Watching how the student volunteers formed a community has been particularly interesting. I interviewed students and asked them how working together had helped them learn teaching and leadership skills, and they found that boots on the ground learning is essential. As one student commented: ‘The only way you can do it is by just getting up and doing it with children. Not with your peers, but with actual children, because then you get all the questions that children ask you. You can experience all the things that can go wrong with the children, all the little misbehaviours that you need to deal with.’
Practical know-how for teaching must be constructed from lived experiences in the classroom. Student teachers need to experience the comfort and discomfort of doing everything at once – conducting gestures, teaching the songs, listening back to the sound, correcting mistakes, shaping the sound, managing the behaviour of the children – to understand how they can be choral educators. This practical experience with Universal Voices enables students to develop an identity as choral educators, which they then can replicate elsewhere in other schools because they have already walked this walk at university.

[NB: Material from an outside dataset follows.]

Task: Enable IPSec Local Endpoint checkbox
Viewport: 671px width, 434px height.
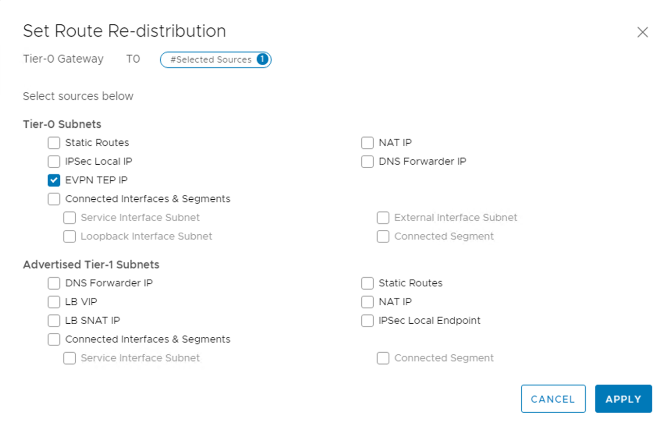Action: coord(367,321)
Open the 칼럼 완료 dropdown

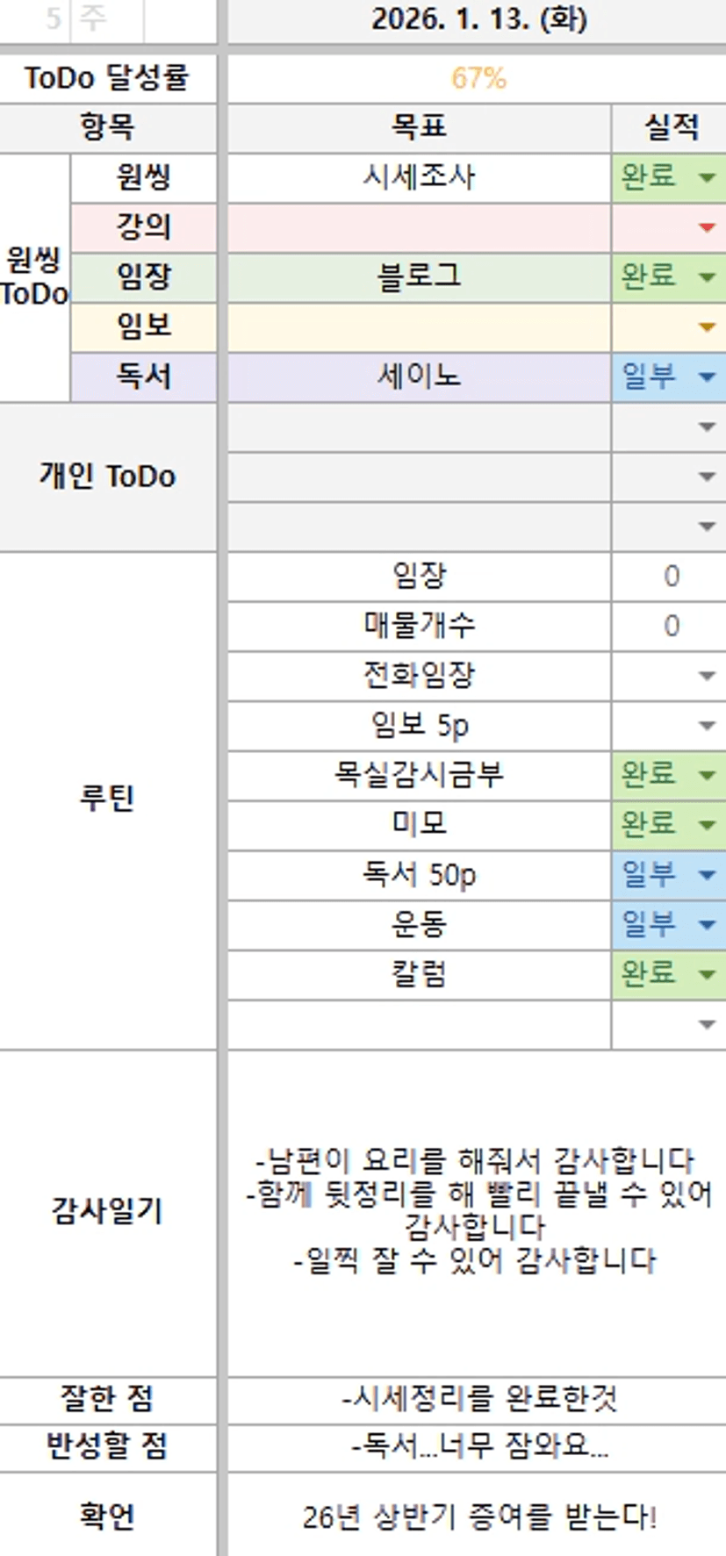[707, 974]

Students learnt by watching and copying their peers. They organised themselves into teaching teams, taking a variety of roles as session leaders and teaching assistants. Because they knew that everyone was learning together, students were very supportive of each other. ‘In the musicianship session we would bounce off each other and support each other. We got ideas off people in the other groups; we have so many different activities between us. Everyone has so many good ideas, especially the year above us,’ said one student.
Students commented that working together meant they could rely on collective knowledge and expertise in singing, conducting, learning support, teaching musicianship, keyboard skills and project management in the group. Without my asking them to, students began to mentor those in the year below them, with one saying: ‘because we'd been teaching assistants [last year] we knew how to support the [students from the] year below. It was nice to support somebody else who we knew was going to take over the group and put the advice that the year above us have given us to the year below.’ Students who lacked confidence in their own skills began to take risks and try out new things in their teaching because of their peers’ help.
Working together as a community is essential for student music teachers. When they work alongside other music teachers, they can see how colleagues tackle the same challenges. They can draw on the collective knowledge of peers, and also can contribute to this shared knowledge though discussion, teaching and mentoring fellow teachers.
A final thought from a student sums up the importance of this method of teacher training: ‘I think when the children see the adults working together, rather than one person in charge telling [them] what to do… the children then start to work together, and that is valuable. I think it is really important for adults to show that to children.’